2009-04-19
5対25の法則 “三河屋商法”の戦い方
勝手口から現れて醤油や味醂などの注文をとっていき、配達をしてくれる御用聞きですが、最近の都会では見かけることがめっきり少なくなりました。大型SCに押されていますが、いまでも裏口からやってくる“三河屋さん”の存在は大きいです。
☆5:25の法則:顧客離れを5%改善すれば、利益が最低でも25%改善されるという法則
一般に、企業にとって新規の顧客を獲得するために必要なコストは、既存の顧客に新たな商品を販売する5倍かかると言われており、新規開拓するよりは既存の顧客へ対する売り上げを増加させた方が利益を挙げやすい。
顧客離れの5%を改善した場合、そのために必要であった努力やサービスの向上により既存の顧客全体のロイヤルティも改善されるため、結果的に既存顧客からの収益が大幅に改善されることになります。
例えば「エアコンの調子が悪くなったから見にきて」と近所の電器屋さんを呼びます。電気屋さんは雑談でもしながらエアコンを直します。代金を支払い終わりではありません。
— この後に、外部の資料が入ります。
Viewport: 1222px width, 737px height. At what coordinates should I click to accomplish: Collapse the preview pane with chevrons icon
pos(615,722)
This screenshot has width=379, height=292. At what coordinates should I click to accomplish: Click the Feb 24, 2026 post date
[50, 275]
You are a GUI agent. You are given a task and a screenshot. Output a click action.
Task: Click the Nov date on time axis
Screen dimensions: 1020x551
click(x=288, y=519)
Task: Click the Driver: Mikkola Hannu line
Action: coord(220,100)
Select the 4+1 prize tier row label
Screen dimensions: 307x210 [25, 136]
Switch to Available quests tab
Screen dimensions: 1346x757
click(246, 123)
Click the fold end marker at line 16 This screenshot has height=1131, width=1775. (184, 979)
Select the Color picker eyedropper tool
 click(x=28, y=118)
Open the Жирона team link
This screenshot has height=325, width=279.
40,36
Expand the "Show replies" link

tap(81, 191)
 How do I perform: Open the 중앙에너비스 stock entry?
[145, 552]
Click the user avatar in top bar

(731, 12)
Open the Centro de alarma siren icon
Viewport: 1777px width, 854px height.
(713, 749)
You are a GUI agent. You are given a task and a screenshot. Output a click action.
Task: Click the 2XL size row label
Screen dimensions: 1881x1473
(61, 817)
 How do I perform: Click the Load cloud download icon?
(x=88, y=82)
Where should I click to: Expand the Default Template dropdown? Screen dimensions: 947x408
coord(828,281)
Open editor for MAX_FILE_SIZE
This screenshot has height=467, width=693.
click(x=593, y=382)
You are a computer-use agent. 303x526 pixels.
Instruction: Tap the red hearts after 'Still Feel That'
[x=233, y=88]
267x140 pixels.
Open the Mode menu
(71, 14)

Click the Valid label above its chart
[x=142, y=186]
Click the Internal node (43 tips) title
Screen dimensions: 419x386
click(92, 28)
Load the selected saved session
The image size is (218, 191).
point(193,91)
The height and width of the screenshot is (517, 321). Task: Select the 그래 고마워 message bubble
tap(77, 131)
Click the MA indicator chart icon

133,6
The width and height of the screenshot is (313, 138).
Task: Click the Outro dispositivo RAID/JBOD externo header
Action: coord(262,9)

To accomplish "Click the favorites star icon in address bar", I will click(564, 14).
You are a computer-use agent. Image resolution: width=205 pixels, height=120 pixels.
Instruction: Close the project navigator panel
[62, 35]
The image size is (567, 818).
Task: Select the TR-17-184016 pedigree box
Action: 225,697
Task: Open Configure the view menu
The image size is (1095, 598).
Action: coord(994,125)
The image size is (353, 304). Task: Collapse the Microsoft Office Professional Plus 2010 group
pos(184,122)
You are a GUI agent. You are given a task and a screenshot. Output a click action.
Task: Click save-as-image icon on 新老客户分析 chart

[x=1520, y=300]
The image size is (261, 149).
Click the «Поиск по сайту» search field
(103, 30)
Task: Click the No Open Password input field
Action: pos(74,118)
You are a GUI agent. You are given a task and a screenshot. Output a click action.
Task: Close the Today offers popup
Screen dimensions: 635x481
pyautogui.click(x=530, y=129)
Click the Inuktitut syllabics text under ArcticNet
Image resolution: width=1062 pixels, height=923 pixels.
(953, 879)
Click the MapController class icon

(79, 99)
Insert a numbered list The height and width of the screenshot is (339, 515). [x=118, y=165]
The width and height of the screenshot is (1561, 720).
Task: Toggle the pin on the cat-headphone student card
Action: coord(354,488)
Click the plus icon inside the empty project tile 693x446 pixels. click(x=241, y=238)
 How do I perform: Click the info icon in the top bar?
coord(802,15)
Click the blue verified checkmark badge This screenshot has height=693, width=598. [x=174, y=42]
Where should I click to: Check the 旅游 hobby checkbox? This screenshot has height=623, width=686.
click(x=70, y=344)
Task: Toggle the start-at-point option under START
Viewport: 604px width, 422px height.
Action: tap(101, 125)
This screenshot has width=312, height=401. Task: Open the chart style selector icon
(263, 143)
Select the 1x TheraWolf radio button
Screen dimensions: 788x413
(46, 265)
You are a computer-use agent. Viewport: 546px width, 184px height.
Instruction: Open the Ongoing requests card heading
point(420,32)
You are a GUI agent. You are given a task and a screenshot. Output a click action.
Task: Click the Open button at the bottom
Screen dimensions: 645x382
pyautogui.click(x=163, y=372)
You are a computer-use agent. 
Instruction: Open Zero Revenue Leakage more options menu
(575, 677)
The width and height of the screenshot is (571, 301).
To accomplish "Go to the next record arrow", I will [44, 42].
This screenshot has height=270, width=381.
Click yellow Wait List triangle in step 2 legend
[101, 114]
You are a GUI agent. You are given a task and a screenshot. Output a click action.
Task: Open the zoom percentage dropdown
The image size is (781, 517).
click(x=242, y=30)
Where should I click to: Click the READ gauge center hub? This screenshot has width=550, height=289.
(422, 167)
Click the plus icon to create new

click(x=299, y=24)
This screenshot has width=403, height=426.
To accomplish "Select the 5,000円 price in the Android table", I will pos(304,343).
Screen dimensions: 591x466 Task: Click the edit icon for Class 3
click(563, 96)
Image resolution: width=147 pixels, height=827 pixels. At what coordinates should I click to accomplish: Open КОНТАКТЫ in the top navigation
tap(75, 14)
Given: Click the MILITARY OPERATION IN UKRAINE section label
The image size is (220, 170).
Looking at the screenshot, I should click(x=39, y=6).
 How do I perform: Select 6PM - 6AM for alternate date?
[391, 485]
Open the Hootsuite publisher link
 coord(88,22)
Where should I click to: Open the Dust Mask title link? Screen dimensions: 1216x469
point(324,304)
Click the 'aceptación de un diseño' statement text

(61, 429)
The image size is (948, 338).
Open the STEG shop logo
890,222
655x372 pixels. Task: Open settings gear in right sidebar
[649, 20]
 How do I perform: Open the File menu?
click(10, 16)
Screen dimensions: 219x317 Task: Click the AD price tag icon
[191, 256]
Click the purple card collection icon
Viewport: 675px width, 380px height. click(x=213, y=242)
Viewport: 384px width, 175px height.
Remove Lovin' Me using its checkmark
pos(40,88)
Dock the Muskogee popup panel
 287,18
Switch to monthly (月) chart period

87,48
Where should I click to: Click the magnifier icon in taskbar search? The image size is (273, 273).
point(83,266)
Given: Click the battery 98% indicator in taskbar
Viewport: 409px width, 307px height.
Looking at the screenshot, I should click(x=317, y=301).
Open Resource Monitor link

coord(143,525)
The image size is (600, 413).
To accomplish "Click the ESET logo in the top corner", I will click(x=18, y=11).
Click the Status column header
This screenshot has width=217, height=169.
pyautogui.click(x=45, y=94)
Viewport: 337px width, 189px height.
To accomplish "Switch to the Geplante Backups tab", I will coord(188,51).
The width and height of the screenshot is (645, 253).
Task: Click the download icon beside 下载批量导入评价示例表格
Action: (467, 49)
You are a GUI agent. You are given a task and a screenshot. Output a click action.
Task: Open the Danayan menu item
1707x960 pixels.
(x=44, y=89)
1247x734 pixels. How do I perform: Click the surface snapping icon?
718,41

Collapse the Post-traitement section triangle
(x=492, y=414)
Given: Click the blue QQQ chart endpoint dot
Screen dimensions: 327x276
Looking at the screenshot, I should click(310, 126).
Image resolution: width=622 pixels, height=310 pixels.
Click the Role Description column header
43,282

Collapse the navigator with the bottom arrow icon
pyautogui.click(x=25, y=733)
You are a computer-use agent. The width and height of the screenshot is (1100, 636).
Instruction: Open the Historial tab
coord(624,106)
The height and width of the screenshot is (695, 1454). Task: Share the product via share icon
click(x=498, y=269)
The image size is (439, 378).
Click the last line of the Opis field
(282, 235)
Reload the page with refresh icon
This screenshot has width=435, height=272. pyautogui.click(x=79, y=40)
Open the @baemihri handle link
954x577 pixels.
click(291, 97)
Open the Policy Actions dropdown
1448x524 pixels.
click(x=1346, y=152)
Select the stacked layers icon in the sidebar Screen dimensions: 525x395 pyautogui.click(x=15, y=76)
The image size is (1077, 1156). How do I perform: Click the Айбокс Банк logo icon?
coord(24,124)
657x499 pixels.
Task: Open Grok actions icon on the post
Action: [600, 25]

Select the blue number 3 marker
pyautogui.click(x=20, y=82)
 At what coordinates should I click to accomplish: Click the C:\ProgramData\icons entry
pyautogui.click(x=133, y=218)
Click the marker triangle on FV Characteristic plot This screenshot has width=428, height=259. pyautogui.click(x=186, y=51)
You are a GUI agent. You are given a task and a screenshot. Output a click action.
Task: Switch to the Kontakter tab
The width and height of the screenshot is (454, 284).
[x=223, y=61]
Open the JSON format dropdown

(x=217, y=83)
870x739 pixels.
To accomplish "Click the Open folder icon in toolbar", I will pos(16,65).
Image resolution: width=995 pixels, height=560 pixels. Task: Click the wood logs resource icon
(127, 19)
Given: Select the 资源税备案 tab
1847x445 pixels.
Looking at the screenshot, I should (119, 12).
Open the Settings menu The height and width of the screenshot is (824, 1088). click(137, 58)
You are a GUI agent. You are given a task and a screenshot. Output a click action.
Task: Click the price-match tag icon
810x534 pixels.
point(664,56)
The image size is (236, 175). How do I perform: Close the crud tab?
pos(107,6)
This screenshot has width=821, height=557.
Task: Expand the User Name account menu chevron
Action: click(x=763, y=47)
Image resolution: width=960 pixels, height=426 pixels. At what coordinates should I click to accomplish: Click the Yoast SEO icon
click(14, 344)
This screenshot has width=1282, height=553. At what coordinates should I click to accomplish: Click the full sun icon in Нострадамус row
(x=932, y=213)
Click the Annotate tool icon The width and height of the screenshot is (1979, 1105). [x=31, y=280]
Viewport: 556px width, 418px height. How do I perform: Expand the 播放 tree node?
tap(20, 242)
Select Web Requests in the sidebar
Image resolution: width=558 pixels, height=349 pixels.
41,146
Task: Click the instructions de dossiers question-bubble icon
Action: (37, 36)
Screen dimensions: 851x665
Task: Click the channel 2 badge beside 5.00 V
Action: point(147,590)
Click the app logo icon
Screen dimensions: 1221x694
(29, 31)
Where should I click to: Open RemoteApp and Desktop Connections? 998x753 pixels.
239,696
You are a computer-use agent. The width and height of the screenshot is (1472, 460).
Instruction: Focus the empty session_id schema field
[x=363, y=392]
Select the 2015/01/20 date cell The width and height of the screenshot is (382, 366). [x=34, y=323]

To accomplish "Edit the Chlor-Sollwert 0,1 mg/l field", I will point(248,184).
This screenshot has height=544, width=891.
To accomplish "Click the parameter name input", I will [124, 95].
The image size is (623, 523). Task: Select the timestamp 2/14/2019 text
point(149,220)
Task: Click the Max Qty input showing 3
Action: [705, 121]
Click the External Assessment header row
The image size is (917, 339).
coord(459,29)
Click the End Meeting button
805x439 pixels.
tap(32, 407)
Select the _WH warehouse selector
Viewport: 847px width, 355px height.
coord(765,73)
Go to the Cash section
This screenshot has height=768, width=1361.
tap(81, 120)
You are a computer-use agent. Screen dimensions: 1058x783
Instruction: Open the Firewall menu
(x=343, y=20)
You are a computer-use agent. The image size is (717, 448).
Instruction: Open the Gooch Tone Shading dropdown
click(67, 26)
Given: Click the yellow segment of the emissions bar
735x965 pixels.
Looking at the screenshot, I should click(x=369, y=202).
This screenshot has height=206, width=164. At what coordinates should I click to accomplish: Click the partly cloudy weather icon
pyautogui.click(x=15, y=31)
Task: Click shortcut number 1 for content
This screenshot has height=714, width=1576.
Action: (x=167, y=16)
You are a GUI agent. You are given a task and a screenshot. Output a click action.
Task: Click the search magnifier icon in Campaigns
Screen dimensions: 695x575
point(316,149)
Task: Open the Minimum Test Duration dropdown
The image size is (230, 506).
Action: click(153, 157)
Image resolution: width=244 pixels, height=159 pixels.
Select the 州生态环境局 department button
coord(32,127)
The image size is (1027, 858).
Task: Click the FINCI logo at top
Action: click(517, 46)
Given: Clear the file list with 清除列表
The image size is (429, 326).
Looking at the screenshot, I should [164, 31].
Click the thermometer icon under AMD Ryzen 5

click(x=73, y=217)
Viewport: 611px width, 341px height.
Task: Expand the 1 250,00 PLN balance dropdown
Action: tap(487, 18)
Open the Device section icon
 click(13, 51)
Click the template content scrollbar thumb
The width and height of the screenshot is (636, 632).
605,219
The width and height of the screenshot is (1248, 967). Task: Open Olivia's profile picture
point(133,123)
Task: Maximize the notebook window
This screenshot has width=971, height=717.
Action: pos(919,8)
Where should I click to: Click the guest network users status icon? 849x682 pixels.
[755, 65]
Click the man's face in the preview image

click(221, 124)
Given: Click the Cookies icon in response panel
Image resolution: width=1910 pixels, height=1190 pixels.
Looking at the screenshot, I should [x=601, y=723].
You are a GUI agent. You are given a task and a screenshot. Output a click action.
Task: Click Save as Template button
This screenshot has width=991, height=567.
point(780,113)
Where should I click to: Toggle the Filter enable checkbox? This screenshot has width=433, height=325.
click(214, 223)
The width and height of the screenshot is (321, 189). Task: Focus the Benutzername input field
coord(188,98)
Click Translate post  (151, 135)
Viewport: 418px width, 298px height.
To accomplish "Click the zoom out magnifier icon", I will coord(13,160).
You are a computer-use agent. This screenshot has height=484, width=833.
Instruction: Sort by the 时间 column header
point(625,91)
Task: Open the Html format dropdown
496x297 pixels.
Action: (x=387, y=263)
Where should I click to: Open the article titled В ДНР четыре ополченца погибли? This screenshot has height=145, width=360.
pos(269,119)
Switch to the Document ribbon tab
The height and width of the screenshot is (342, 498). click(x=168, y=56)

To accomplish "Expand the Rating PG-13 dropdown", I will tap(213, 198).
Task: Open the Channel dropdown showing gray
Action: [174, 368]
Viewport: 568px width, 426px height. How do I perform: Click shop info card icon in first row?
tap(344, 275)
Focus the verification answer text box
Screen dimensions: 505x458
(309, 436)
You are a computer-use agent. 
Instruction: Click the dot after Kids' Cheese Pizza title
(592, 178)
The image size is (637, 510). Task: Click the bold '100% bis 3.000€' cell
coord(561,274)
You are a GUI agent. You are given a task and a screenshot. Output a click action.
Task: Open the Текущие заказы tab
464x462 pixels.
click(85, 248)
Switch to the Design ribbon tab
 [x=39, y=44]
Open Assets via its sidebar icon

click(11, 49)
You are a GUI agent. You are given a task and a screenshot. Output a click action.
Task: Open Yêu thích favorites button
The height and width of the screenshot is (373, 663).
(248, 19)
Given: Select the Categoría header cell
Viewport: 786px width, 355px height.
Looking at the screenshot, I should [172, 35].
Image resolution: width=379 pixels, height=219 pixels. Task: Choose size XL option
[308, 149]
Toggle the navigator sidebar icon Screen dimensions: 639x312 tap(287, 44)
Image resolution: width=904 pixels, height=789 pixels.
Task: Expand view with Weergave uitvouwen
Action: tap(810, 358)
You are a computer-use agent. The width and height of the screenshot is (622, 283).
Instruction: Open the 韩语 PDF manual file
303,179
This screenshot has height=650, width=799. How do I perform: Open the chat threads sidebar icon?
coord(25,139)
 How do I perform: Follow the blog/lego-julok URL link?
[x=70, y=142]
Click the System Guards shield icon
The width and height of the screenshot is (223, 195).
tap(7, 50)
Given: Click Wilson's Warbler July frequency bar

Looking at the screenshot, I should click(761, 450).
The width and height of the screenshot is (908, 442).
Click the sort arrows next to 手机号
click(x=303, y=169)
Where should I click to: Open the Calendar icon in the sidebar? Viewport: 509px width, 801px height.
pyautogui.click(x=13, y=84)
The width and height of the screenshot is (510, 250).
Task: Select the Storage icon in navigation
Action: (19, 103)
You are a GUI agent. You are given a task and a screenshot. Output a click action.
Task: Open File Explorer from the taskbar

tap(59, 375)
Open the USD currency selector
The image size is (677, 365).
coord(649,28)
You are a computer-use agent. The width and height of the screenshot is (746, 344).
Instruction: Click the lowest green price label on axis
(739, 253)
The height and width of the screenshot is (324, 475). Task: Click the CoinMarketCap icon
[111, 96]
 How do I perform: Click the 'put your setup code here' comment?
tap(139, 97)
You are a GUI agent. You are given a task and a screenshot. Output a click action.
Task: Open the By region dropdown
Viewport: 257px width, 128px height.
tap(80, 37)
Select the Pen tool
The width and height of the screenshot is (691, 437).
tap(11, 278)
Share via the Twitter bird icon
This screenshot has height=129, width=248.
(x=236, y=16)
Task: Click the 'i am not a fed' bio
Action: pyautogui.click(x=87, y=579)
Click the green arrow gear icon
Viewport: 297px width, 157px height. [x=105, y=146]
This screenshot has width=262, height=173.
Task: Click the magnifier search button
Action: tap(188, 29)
そこには信頼という関係が生じています。
信頼関係は安心という目に見えない価値を生んでいます。特に心配事が生じる場合には次もその店で購入する可能性が飛躍的に高まります。娘が一人暮らしをするといえば、必要な家電をひと揃え注文してくれるはずです。
手間のかかる客を相手にして、採算効率が悪いのではと考えがちですが、実際は逆です。信頼が芋ズル式に利益を生む形です。同じ初対面でも、共通の友人の紹介ならば、警戒感を持たれることはありません。三河屋さんは「磯野さんが利用している店」として、近所の人にも信頼されています。
安い値段で大量に裁く商売が本当にこれからも続くのか。専門による御用聞きの能力を付加価値として上乗せされた商売が、巻き返しを図るのか。言い換えれば、値段は安いが1つは淡々と仕事をこなす人の店。値段は高いが自らのオススメを提案したり試作品の感想を求め改善を図るお店。次にどちらで買いたいかです。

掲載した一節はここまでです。